Luanda - A proposta de Lei do Governo angolano para a nova Divisão Político-Administrativa pretende revogar a Lei nº 18/16, de 17 de Outubro retificada em 2017, que teve como objetivo principal, redefinir a divisão político-administrativa e modelo organizacional do território nacional, de modos a garantir, no essencial, uma capacidade de resposta adequada à prestação de um serviço público mais eficiente às populações.
Fonte: Club-k.net
A par de outras Leis revogadas, a Lei em vigor, revogou também as portarias 18.137-A, de 13 de Dezembro de 1971, de matriz colonial sobre a “Divisão Administrativa de Angola” e, definiu 18 Províncias, 164 Municípios, 518 Comunas e 44 Distritos Urbanos. Com a actual proposta, o país passará a contar com 20 Províncias, 325 Municípios e 375 Comunas.
O relatório de fundamentação da referida proposta apresenta factores exógenos como o crescimento acentuado da população do continente africano, existência de situações de invasão e ocupação de parcelas do território nacional para fins de exploração ilegal de recursos naturais e criação de gado, Tendência de crescimento dos fluxos migratórios para o país.

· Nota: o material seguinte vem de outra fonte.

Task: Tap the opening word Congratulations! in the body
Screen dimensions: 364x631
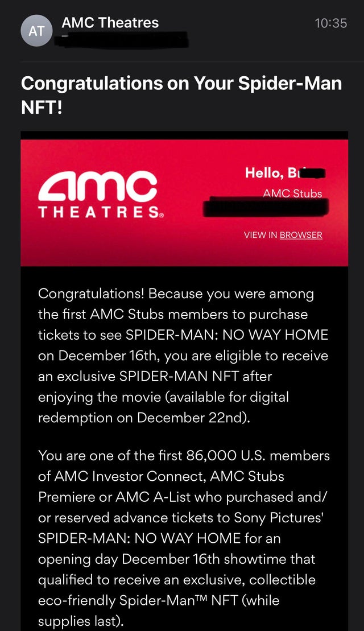Action: [x=92, y=294]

E factores endógenos como, a grande dimensão do país com significativas assimetrias territoriais, a pressão demográfica sobre as zonas urbanas, o recurso à serviços nos países vizinhos pela distância da oferta interna, a exploração ilegal de recursos minerais em zonas distantes das sedes municipais.
Em suma, o Governo diz que pretende com esta proposta de lei garantir a soberania nacional, aproximar os serviços públicos e os gestores públicos da população, proteger os recursos naturais e conservar a biodiversidade, promover o desenvolvimento equilibrado do território, garantir a ocupação integral do território, e por outro lado, racionalizar os serviços da administração do Estado, aumentando a sua eficácia, eficiência e equidade.
No Plano Social e Económico, o Governo diz que a nova DPA proporcionará ao país a Redução das desigualdades e dos índices de pobreza no seio das populações; a Distribuição mais justa e equilibrada do território e do rendimento nacional; o Desenvolvimento económico e social harmonioso do país; a Promoção do bem-estar, da solidariedade social e da qualidade de vida das populações mais vulneráveis; a Criação de condições progressivas necessárias para tornar efectivos os direitos económicos, sociais e culturais dos cidadãos.
Olhando para as premissas apresentadas, até parece que a intenção é boa. Mas como se costuma a dizer, de boas intenções o inferno está repleto.
Ora bem, se realmente a intenção é melhorar a vida das populações, não se percebe porque é que o Governo pensa que a Divisão Político-Administrativa é a melhor alternativa, e não as Eleições autárquicas?
Porquê acha o Governo que a DPA deve ser implementada agora, enquanto que as Autarquias continuam a ser adiadas há mais de 10 anos, quando a complexidade da primeira é maior do que a da segunda?
Porque é que nunca se interessou em criar bens e serviços nessas províncias e municípios que agora se querem repartir e acha que a DPA é a solução?
Porque é que a Divisão Político-Administrativa tem que ser já e agora? O que é economicamente mais viável e urgente, a realização das Eleições autárquicas ou a Divisão Político-Administrativa?
Um outro problema que se coloca tem a ver com a auscultação feita no modelo dos “Conselhos de auscultação dos Governos Provinciais”, e que não são essencialmente inclusivos, deixado de fora os actores críticos e relevantes do ponto de vista histórico, cultural e antropológico. Esses, com certeza, trairiam melhores contributos, caso tivessem sido consultados e ouvidos, se de facto tivéssemos um governo mais aberto e tolerante a opinião contrária, o que significaria exatamente, um governo comprometido com o bem-estar das cidadãs e dos cidadão angolanos.
Outro dos grandes problemas consiste no timing, uma vez que, a referida proposta começa já ser discutida hoje, 05 de Agosto na Assembleia Nacional, sendo que a aprovação da mesma terá de ser dentro do corrente ano. E a entrada em vigor do diploma prevista para Janeiro de 2025, com as novas unidades territoriais a serem já contempladas no Orçamento Geral do Estado de 2025.
E a pergunta que não se quer calar é a seguinte: como é que o Governo irá melhorar a vida dos angolanos (criação de infraestruturas, vias de acesso, formação de quadros para as novas sedes provinciais municipais e comunais) em tão pouco tempo, numa altura em que vozes do próprio executivo têm vindo a público dizer que não há condições financeiras para a realização das autarquias locais? Há verba para sustentar a DPA, mas não há para realização das autarquias?
A conclusão é única: a Divisão Político-Administrativa não irá trazer benefícios nem para os cidadão angolanos e, nem para o próprio Governo que a propõe, sendo que, a montanha irá novamente parir um rato e os seus proponentes sairão mais uma vez descredibilizados.